By Zarina Zabrisky
In Russian, kino means a movie theater or a film.
Scene 1. The camera slowly goes over my grandmother’s wall calendar open on the caption, in Russian: LENINGRAD. November 7, 1988. 71st anniversary of the Great October Socialist Revolution. Her fingers, with arthritis-swollen knuckles, tear it off, and turn the page around so it fades away.
Scene 2. The military factory entrance looks like Moloch’s jaws. I’m shivering in the endless line to the gates. The frozen fur of my collar bites into my chin. Snowflakes melt my mascara.
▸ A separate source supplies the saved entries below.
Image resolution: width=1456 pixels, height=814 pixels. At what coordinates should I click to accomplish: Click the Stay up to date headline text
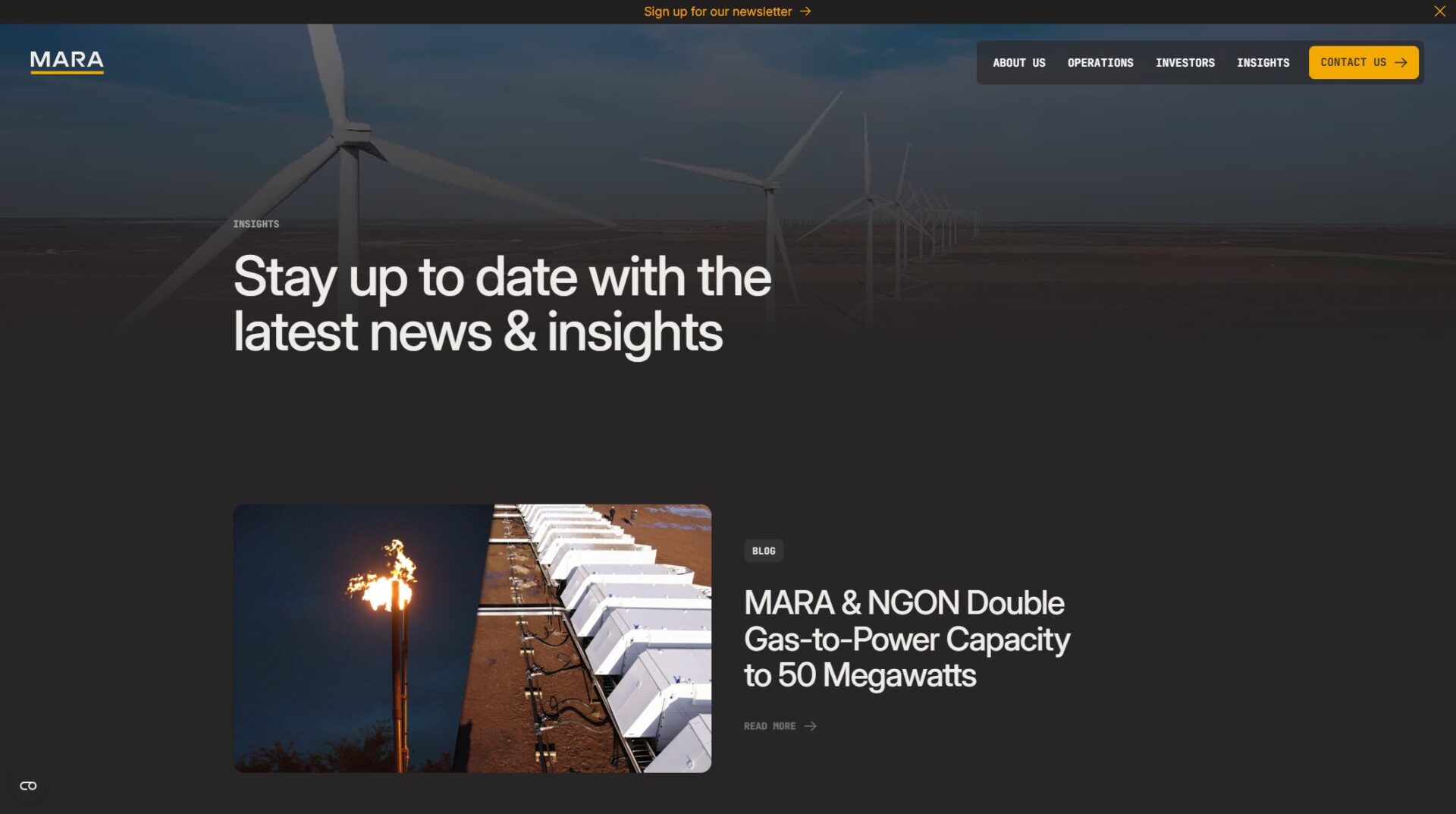(x=502, y=304)
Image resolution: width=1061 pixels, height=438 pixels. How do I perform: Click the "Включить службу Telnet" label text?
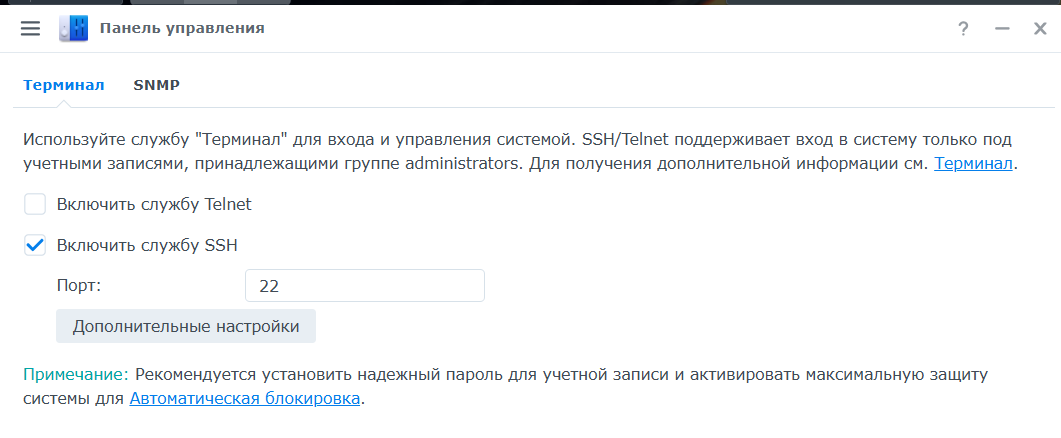coord(154,205)
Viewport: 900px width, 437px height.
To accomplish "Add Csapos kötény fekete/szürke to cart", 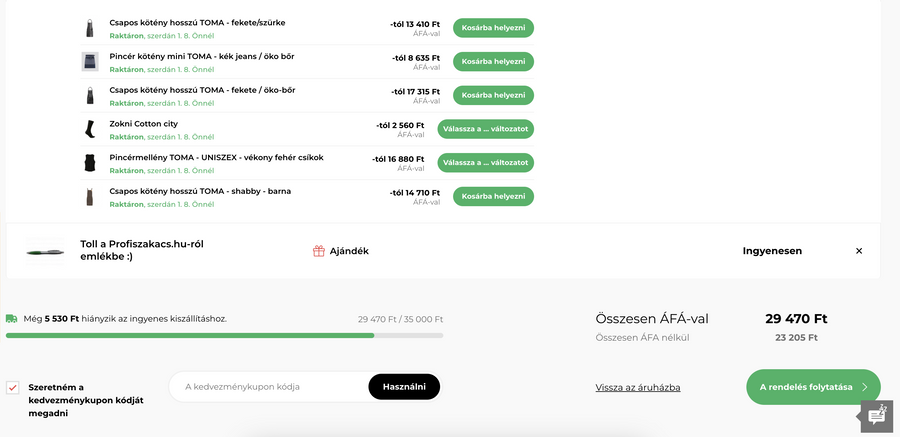I will point(493,28).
It’s dark.
The security guard checks my ID.
“Late.”
“It’s 7 a.m.”
“Three minutes after.”
He stamps my ID.
I walk through the twilit yard and mumble as I make a poem:
Fare thee well, jail!
Forever
Your shadow will hover over me —
Nightmarish, gray.
Fare thee well,
The fate will always be my prison
But you, oh jail, will not become my fate.
Every morning I dream of running away, but I’m seventeen and I have no place to run. And, in the Soviet Union, you go to prison if you don’t work.
Scene 3. In the hallway, I pass the Wall of Shame. The photos look like mug shots. Three alcoholics, five men who didn’t pay child support, and me.
Scene 4. My boss calls me into his steel cubicle. His face is beet-red. He smells of vodka. His fingers are shaking. His voice echoes from the vaulted ceiling.
“One more late stamp and you are on the Wall of Shame again.”
“I don’t give a fuck.” (I don’t say it.)
“Go.”
Scene 5. Folders with secret documents tower on my desk. Lists of tank parts. Inventories. Underneath, I have banned books: Brodsky, Solzhenitsyn.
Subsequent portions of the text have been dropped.